On 9 May 2017, several financial regulators including the State Administration of Taxation (“SAT”) and the People’s Bank of China (“PBOC”) jointly issued the Administrative Measures for the Due Diligence Investigation of the Tax-related Information of Non-resident Financial Accounts, which will take effect 1 July 2017.
The measures facilitate an annual automatic exchange of financial account information with foreign jurisdictions following the Organisation for Economic Co-operation and Development (“OECD”)’s Common Reporting Standard, or CRS.
The measures require the following China-registered financial institutions to perform due diligence procedures on tax-related information of non-resident financial accounts:
- Commercial banks.
- Securities and futures companies.
- Securities and private equity (“PE”) fund management companies and PE partnerships (but not financial asset management companies).
- Insurance companies and insurance asset management companies.
- Trust companies.
The measures require qualified financial institutions to (among other things):
- Identify the tax residence status of individual and institutional account holders (or controllers).
- Identify the financial accounts of non-residents.
- Gather and report the relevant information on non-resident financial accounts and account holders.
- Maintain the confidentiality of the information gathered and retain the information for no less than five years.
- Register in the SAT’s website before 31 December 2017 and report the relevant information gathered during the due diligence exercise before 31 May of each year.
The measures also require non-resident financial account holders to timely, accurately and completely provide their financial institutions with the required information.
Jon Eichelberger, Partner, Baker & McKenzie, Beijing
“While the measures are targeted at the financial accounts of non-residents, their impact on non-residents is not likely to be material because, under China’s foreign currency controls, non-residents have very limited channels for maintaining financial accounts in China.
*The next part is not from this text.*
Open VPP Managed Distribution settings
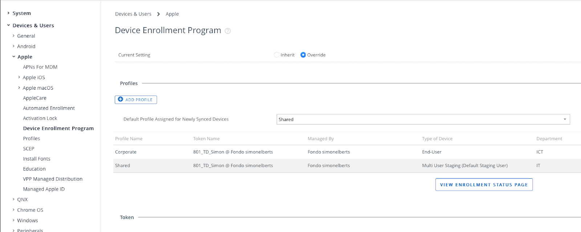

The greater impact by far will be on Chinese residents with financial accounts in other countries and jurisdictions, as the Chinese government, which taxes residents’ worldwide income, will automatically receive information about these accounts from the other participants under the Multilateral Competent Authority Agreement (“MCAA”). The automatic exchange of CRS information will change this situation dramatically and enable the tax authorities to collect more taxes from the foreign income of China’s residents.”
General Counsel for qualified financial institutions will want to closely study the requirements under the measures and ensure these institutions install specific compliance mechanisms in relation to qualified accounts. Counsel may also wish to advise China residents with foreign financial accounts to make sure the information they disclose in relation to these accounts matches the CRS information that will be automatically disclosed to the Chinese government.